Tras el experimento de los Países Bajos que tantas bajas costó a los ejércitos de los Habsburgo en su día, y tantos espectadores españoles en la actualidad, la Vuelta a España comienza sin dilación y abruptamente.
En esta semana se decidirá el ganador de la ronda, aunque ciertamente he de admitir que es justo plantear que algún resquicio de espectáculo se divisa en Morcuera y Navacerrada. Recapitulemos la carrera: es una Vuelta de semana y media.
El espectador “agradecerá” el sacrificio de la primera semana y la temida Vuelta Ciclista a La Mancha, por esta segunda. El punto de inicio será el Gran Premio de Valencia, en una crono no excesivamente larga de 30 kilómetros que circulará enteramente por el circuito de Fórmula 1. ¿Por qué queda esto tan espectacular con los deportes de motor, y tan cutre con bicicletas?

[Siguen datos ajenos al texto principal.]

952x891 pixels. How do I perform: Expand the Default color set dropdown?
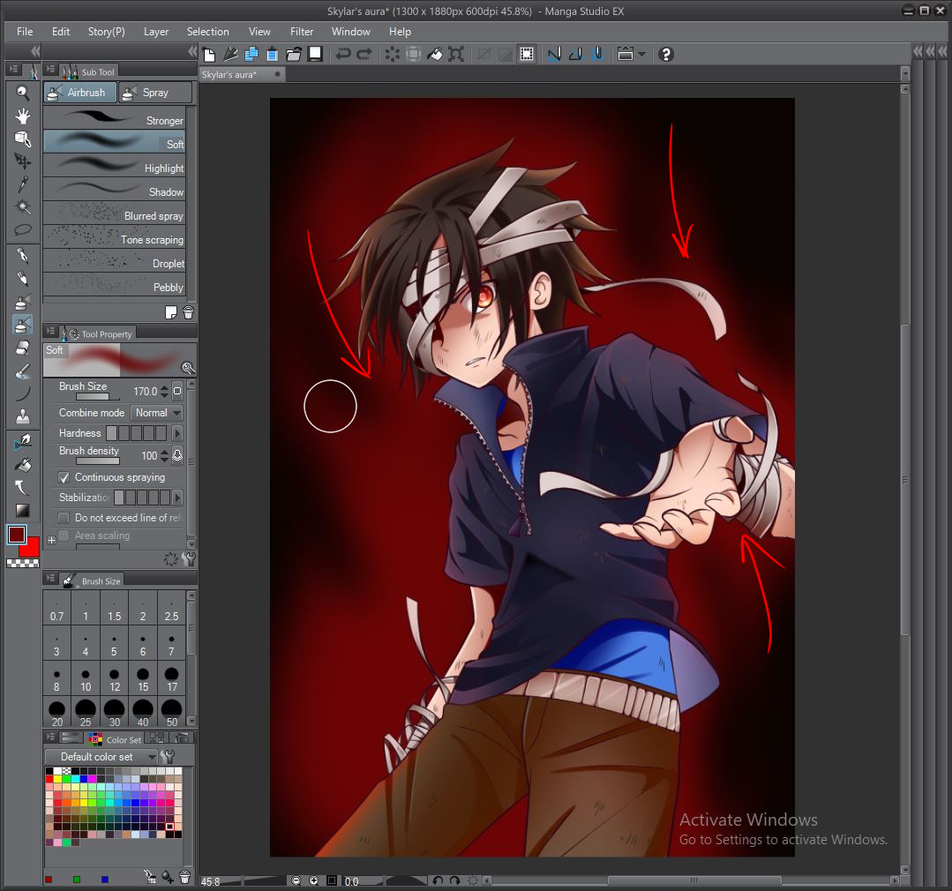152,757
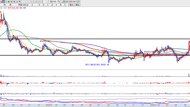Click the chart scissors/compress tool icon
The width and height of the screenshot is (190, 107).
tap(62, 1)
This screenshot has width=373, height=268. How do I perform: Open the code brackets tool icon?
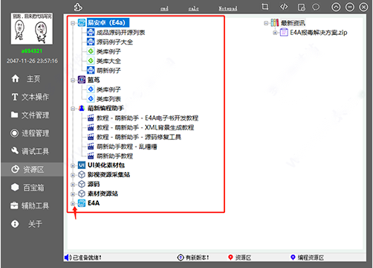click(284, 7)
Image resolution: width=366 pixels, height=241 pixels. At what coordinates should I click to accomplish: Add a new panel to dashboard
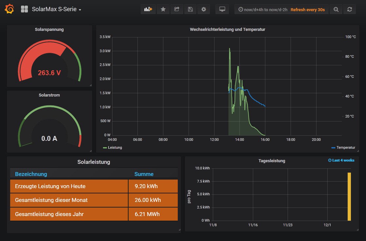click(x=148, y=9)
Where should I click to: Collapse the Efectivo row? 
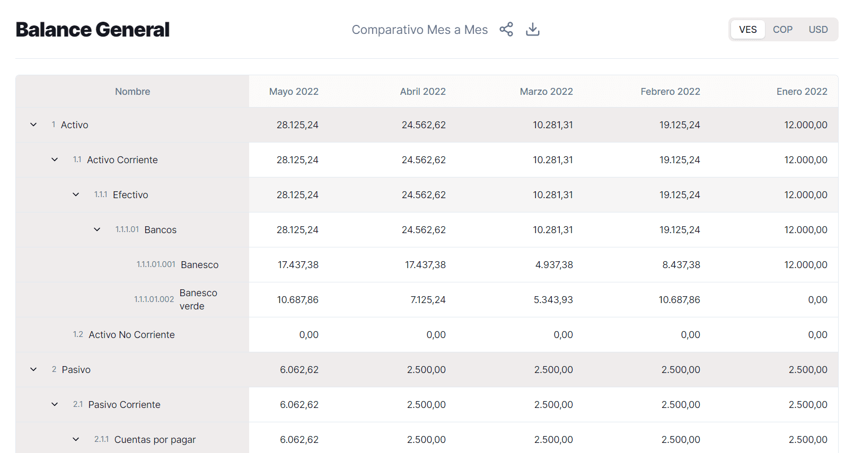[x=76, y=195]
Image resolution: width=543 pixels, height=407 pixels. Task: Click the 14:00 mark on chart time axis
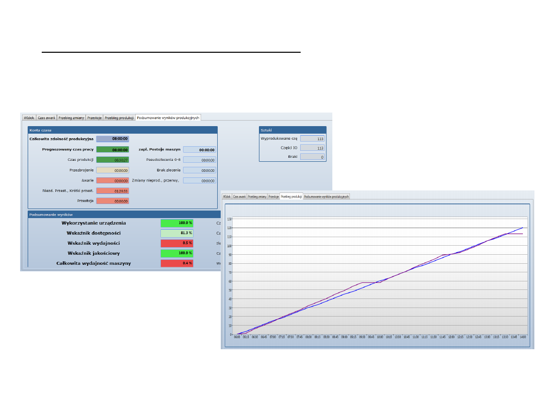pyautogui.click(x=522, y=338)
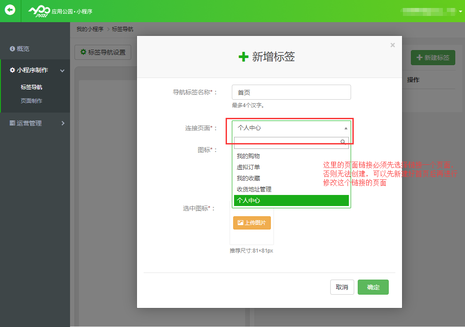Click the 新建标签 plus button

click(433, 58)
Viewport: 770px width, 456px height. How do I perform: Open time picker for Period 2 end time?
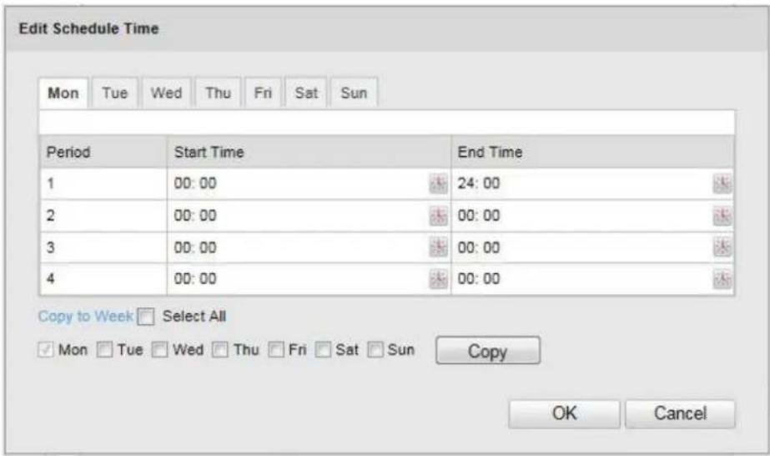722,215
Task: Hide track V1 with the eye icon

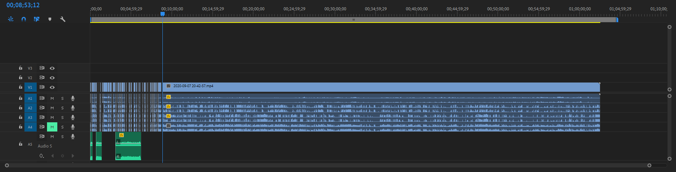Action: pyautogui.click(x=52, y=87)
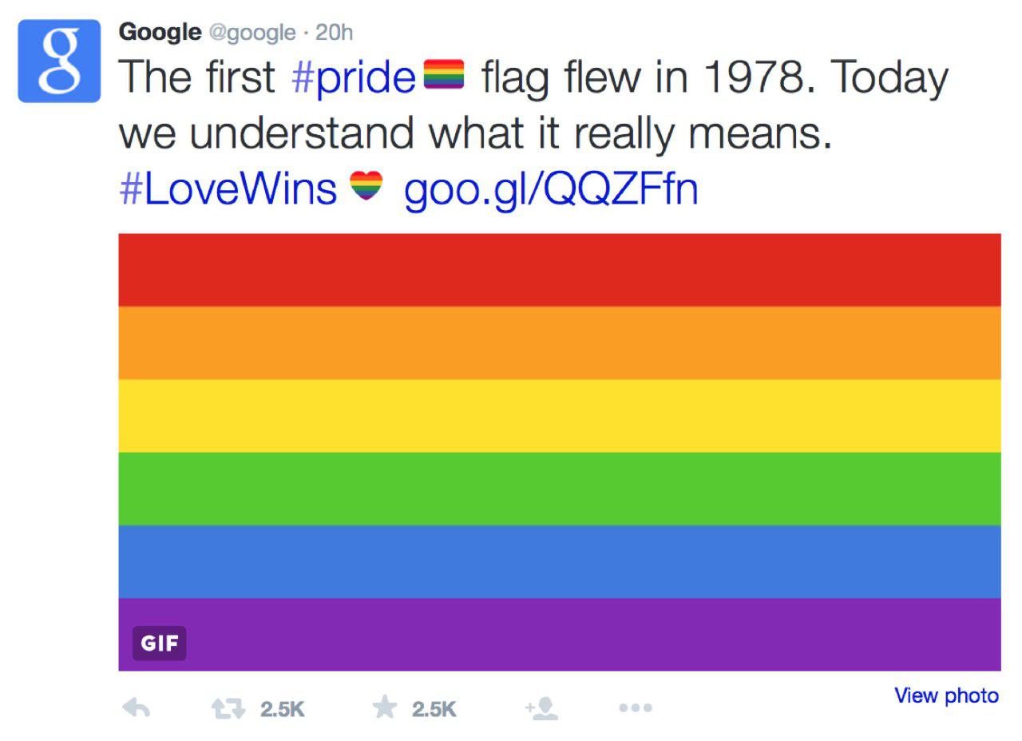Click the 20h timestamp

pos(335,32)
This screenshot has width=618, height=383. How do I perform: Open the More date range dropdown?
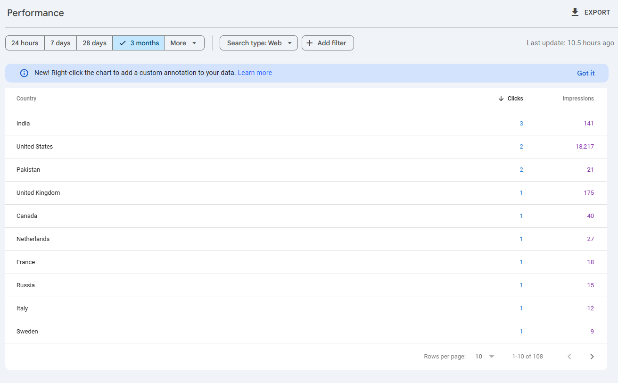pyautogui.click(x=184, y=43)
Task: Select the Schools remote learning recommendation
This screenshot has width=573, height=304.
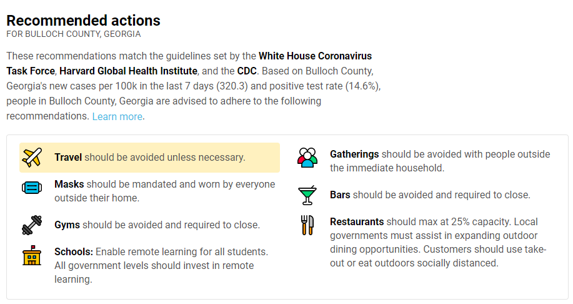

Será por eso que gustan tanto las etapas en cotas superiores a los 2000 metros, la bicicleta en España jamás pareció adaptarse a la ciudad, y menos a sus circuitos de velocidad. Se aceptan fotos de carriles bicis esperpénticos (que hay muchos) para una fotogalería.

No nos apuremos porque de golpe nos llegan 6+2 etapas de montaña en un experimento único en una gran vuelta , durante las que disfrutaremos como enanos (y aquí sin ironía). Solo espero que los conservadores no se lancen a propugnar que todavía queda espacio para el demarraje, y que los nerviosos de pelotón se extenúen al segundo día.
A partir de mañana lo comprobaremos con nuestro medidor de espectáculo.